The calm in the video is broken when the officer suddenly spins around and strikes the woman in the face. It's not clear if it was a punch or done with an open hand.

"Oh my God," she says, crying and lying face down. "You spit on me," the officer says, followed by a series of expletives and later, "You're an idiot." With her daughter wailing in the background, Anderson says, "Please stop, I can't breathe," with her face in the grass, her arms handcuffed.

"Shut your hole," the officer says. "When you go spitting on somebody, you deserve to have your (expletive) kicked. You lose all respect."

The spit can't be seen in the footage. The officer tells his partner in the video that Anderson "splattered all over the back of me."

On her personal Facebook page, Jasmine Anderson encouraged her friends not to give in to the impulse to hate the police officers involved, but rather focus their energies "on finding the corrupt and power hungry" and removing them "from their place of power."

"I cannot put into words the horror I felt seeing that video," she wrote.

Brown said he has not yet talked with the officers involved and isn't releasing their names.
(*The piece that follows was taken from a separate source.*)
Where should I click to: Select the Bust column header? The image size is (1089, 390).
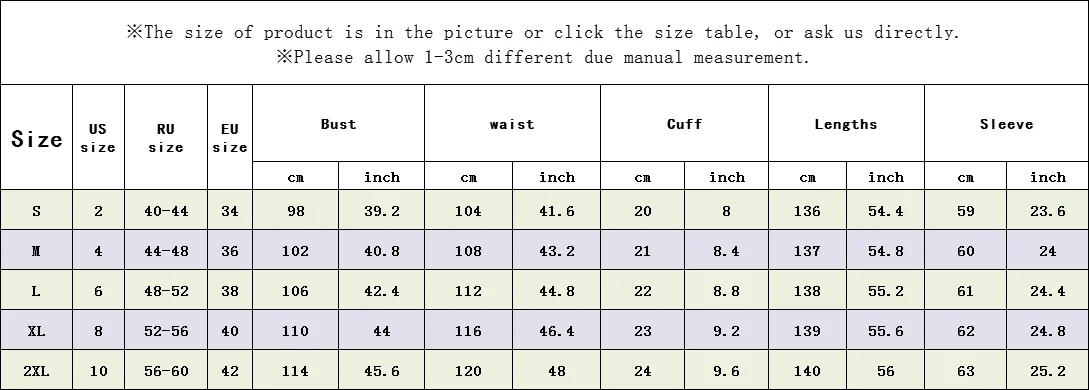point(338,124)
The officer seen striking the woman has since retired, Brown said. The other still works for the agency and remains on duty pending the investigation, he said.

Brown said he's troubled that that it took two years to come to light, considering sergeants are supposed to review every arrest made by the agency.

He plans to evaluate how the agency reviews arrests and body camera videos. Most patrol officers wear body cameras, leading to massive amounts of footage. Brown said there's more body camera video of the incident, but said nothing noteworthy happens besides what's seen in the YouTube click.

"The review process failed us that night," Brown said. "Why are dealing with this now?"